**DATA FOR THIS EXERCISE**
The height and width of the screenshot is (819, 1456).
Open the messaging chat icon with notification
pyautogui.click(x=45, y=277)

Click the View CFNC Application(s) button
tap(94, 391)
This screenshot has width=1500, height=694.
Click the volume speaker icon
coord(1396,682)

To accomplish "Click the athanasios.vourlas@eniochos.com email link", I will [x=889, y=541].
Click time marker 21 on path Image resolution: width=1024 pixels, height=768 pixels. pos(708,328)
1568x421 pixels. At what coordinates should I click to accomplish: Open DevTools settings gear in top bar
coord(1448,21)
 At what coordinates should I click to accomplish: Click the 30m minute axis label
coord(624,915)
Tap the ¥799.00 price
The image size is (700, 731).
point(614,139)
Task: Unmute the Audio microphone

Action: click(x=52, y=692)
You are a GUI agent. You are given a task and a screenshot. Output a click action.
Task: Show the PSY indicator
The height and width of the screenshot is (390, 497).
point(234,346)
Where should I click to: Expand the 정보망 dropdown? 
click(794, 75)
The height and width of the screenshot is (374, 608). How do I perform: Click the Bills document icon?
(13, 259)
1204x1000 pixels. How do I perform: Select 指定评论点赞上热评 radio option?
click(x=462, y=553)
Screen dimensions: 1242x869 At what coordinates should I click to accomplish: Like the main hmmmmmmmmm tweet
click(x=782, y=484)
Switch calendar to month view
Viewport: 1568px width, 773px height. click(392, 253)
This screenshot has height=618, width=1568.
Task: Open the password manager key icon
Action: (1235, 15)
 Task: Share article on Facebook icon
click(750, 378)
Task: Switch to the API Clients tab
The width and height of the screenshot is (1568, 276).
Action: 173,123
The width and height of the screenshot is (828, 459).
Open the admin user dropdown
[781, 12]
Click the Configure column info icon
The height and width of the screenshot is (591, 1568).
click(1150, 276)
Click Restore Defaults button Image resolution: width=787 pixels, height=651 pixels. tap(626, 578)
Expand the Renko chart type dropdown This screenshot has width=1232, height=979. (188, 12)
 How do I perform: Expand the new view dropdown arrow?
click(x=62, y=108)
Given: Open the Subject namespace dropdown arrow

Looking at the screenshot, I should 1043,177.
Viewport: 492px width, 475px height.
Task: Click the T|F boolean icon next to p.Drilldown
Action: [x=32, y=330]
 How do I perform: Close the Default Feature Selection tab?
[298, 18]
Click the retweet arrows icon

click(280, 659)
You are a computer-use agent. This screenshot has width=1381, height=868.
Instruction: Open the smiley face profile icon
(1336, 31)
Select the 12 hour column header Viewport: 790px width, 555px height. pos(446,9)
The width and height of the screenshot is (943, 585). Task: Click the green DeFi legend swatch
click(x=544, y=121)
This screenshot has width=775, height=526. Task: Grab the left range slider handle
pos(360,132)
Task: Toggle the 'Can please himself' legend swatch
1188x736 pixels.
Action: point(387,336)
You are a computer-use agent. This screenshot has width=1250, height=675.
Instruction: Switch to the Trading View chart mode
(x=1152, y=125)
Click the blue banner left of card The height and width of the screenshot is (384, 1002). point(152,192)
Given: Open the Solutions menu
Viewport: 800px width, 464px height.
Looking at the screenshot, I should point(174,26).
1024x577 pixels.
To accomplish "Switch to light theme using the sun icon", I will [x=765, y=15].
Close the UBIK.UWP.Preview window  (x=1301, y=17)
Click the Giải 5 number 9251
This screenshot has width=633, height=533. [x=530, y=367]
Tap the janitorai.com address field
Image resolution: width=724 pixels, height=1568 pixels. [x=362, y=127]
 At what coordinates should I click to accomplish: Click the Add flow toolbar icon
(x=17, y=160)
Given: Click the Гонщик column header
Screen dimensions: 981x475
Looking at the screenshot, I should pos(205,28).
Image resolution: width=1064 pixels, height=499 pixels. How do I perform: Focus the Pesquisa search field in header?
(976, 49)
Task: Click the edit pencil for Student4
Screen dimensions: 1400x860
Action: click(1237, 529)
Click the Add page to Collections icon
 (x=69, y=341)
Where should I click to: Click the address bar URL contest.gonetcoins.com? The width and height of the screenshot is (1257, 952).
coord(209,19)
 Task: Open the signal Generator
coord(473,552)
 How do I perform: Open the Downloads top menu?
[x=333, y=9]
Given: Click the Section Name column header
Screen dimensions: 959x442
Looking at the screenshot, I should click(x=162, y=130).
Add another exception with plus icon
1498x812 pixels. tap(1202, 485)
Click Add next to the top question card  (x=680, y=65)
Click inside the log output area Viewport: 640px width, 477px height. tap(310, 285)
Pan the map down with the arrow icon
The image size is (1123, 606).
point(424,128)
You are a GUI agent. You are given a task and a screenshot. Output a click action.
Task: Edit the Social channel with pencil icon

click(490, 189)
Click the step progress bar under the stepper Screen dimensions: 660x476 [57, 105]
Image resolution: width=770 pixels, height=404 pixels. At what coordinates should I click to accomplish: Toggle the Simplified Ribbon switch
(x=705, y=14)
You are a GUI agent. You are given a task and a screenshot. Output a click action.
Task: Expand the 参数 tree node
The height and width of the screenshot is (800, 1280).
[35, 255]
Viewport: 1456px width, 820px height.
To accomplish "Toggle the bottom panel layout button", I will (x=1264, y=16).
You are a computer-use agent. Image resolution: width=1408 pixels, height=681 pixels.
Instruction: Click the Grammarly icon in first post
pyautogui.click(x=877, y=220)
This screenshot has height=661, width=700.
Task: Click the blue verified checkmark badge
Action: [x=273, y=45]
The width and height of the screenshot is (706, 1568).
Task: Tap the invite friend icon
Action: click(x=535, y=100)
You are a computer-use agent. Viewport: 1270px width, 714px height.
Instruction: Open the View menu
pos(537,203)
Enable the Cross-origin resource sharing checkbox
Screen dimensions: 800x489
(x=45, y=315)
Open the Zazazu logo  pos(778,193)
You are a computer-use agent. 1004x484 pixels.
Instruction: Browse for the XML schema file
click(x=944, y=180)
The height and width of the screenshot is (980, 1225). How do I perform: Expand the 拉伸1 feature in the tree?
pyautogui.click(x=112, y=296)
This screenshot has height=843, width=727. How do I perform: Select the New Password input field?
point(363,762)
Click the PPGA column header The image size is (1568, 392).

**WORK REQUIRED**
Show the lines of the data that hold the word "will".

**RESULT OF THIS EXERCISE**
To accomplish "Click the athanasios.vourlas@eniochos.com email link", I will [x=889, y=541].
To accomplish "Switch to light theme using the sun icon", I will [x=765, y=15].
To accomplish "Toggle the bottom panel layout button", I will (x=1264, y=16).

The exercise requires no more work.